Level V: The "This Can't Be Happening" GameThe sibling of the Full-Fledged Butt-Kicking ... you're supposed to win, you expect to win, the game is a mere formality ... suddenly your team falls behind, your opponents are fired up, the clock is ticking and it dawns on you for the first time, "Oh my God, this can't be happening."
The beauty is that since everyone knew the Yanks would come back, the creeping death of Game 7 is all the sweeter. They didn't come back.

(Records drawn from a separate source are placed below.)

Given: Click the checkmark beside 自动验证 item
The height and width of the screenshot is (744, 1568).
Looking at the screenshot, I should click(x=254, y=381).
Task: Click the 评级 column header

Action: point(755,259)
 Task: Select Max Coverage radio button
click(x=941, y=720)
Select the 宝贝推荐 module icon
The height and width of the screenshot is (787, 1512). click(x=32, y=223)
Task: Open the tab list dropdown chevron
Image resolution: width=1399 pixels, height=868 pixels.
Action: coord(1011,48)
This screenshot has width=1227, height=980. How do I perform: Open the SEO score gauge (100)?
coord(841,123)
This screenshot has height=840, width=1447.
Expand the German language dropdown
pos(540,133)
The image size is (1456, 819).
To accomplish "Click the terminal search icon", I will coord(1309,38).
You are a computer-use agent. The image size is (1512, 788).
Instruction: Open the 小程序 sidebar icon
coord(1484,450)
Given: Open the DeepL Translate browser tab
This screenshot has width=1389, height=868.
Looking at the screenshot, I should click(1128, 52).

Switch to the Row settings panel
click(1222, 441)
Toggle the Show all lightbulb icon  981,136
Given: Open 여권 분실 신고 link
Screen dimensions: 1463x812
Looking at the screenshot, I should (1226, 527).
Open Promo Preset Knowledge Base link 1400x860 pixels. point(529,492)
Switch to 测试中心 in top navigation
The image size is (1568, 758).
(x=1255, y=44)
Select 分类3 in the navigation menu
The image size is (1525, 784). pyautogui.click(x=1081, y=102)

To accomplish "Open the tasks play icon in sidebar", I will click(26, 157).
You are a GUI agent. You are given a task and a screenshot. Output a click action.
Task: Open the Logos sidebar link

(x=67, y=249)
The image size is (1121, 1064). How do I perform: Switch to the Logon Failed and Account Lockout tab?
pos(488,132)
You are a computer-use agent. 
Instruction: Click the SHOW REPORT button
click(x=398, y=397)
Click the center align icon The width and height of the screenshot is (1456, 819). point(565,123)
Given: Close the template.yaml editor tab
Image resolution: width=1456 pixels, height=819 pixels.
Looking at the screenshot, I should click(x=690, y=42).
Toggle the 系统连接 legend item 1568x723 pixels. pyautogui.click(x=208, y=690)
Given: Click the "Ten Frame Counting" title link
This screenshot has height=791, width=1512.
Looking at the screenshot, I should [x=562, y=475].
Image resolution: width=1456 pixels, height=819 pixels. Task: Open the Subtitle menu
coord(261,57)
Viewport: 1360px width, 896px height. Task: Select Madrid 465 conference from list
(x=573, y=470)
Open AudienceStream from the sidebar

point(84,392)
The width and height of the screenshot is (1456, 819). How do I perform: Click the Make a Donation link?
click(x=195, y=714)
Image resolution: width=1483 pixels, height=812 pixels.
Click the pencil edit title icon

2004 Red Sox. Biggest comeback in sports history. So did the Yanks choke or panic? My reading of Gladwell's article is that they did indeed choke. It's hard to believe that a team could choke four straight games, but I think the important quote that elaborates how this could happen is this:
"When you go and interview them, you have the sense that when they are in the stereotype–threat condition they say to themselves, 'Look, I'm going to be careful here. I'm not going to mess things up.' Then, after having decided to take that strategy, they calm down and go through the test. But that's not the way to succeed on a standardized test. The more you do that, the more you will get away from the intuitions that help you, the quick processing. They think they did well, and they are trying to do well. But they are not." This is choking, not panicking. Garcia's athletes and Steele's students are like Novotna, not Kennedy. They failed because they were good at what they did: only those who care about how well they perform ever feel the pressure of stereotype threat. The usual prescription for failure—to work harder and take the test more seriously—would only make their problems worse. That is a hard lesson to grasp, but harder still is the fact that choking requires us to concern ourselves less with the performer and more with the situation in which the performance occurs. Novotna herself could do nothing to prevent her collapse against Graf. The only thing that could have saved her is if—at that critical moment in the third set—the television cameras had been turned off, the Duke and Duchess had gone home, and the spectators had been told to wait outside. In sports, of course, you can't do that. Choking is a central part of the drama of athletic competition, because the spectators have to be there—and the ability to overcome the pressure of the spectators is part of what it means to be a champion.